Stored records ▸
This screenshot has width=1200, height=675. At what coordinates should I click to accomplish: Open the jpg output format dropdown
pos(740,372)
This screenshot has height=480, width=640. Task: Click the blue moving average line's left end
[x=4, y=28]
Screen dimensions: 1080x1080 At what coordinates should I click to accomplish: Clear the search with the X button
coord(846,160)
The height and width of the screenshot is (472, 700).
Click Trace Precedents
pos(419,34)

...

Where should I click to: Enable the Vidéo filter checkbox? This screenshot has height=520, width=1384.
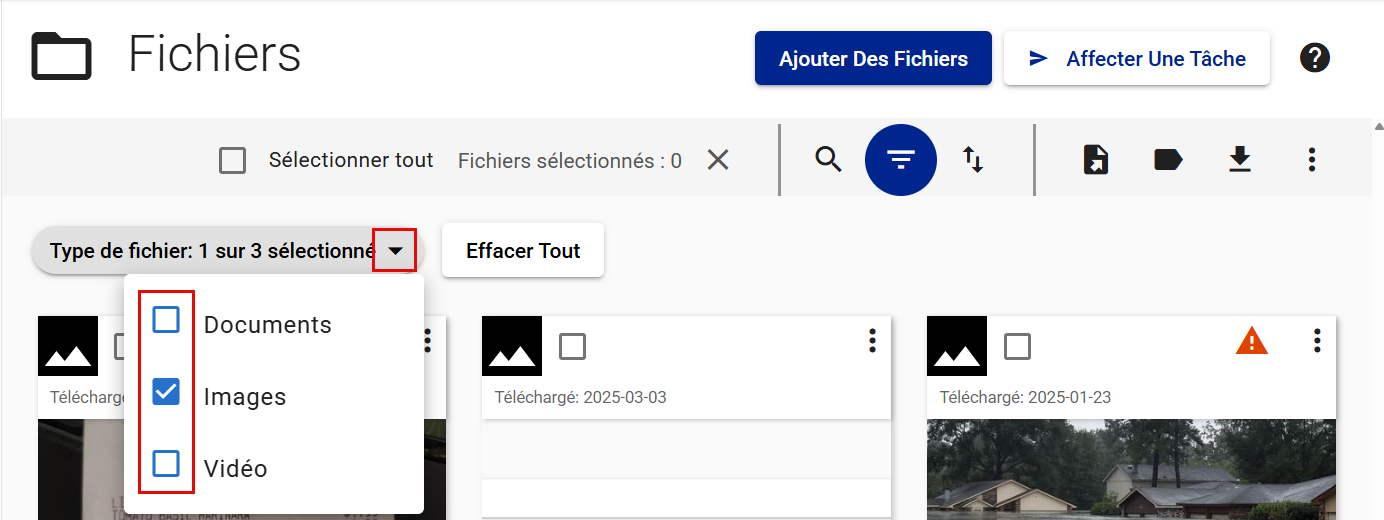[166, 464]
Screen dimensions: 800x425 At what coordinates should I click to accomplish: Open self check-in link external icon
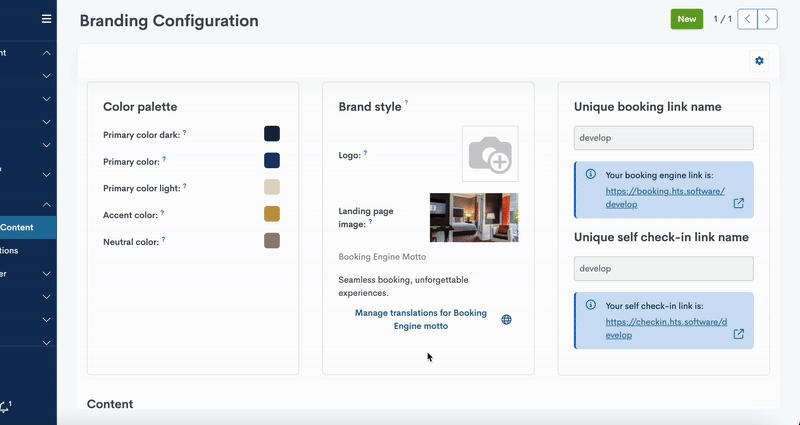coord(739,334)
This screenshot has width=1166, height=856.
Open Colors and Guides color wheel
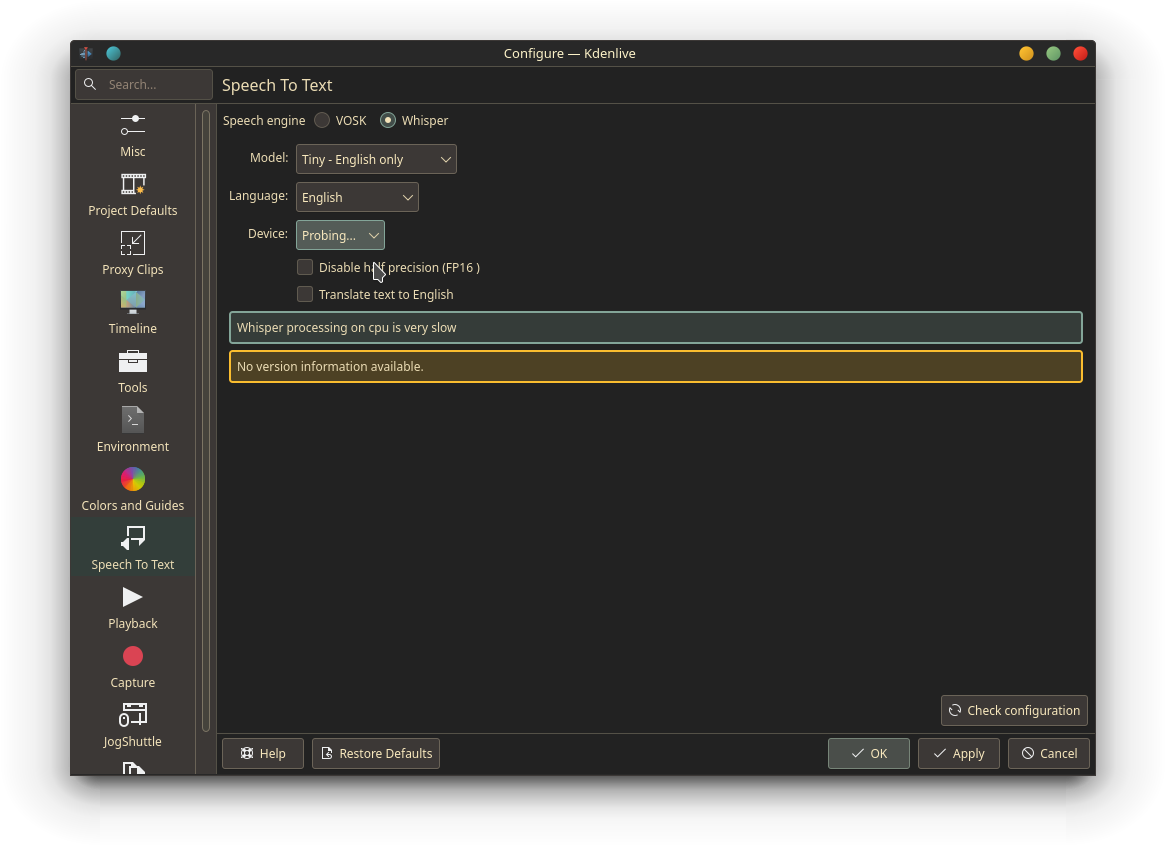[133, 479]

Exercise task ▸ Convert the data between the lines containing "This screenshot has height=480, width=640." and "pos(419,34)", inclusive, into a two-column CSV headed instruction and location. Each row should pair a text with its answer, and each value should sit in a single quoted field with line breaks replaced by spaces.

Response to the task ▸
instruction,location
"This screenshot has height=480, width=640. Task: Click the blue moving average line's left end","[x=4, y=28]"
"Screen dimensions: 1080x1080 At what coordinates should I click to accomplish: Clear the search with the X button","coord(846,160)"
"The height and width of the screenshot is (472, 700). Click Trace Precedents","pos(419,34)"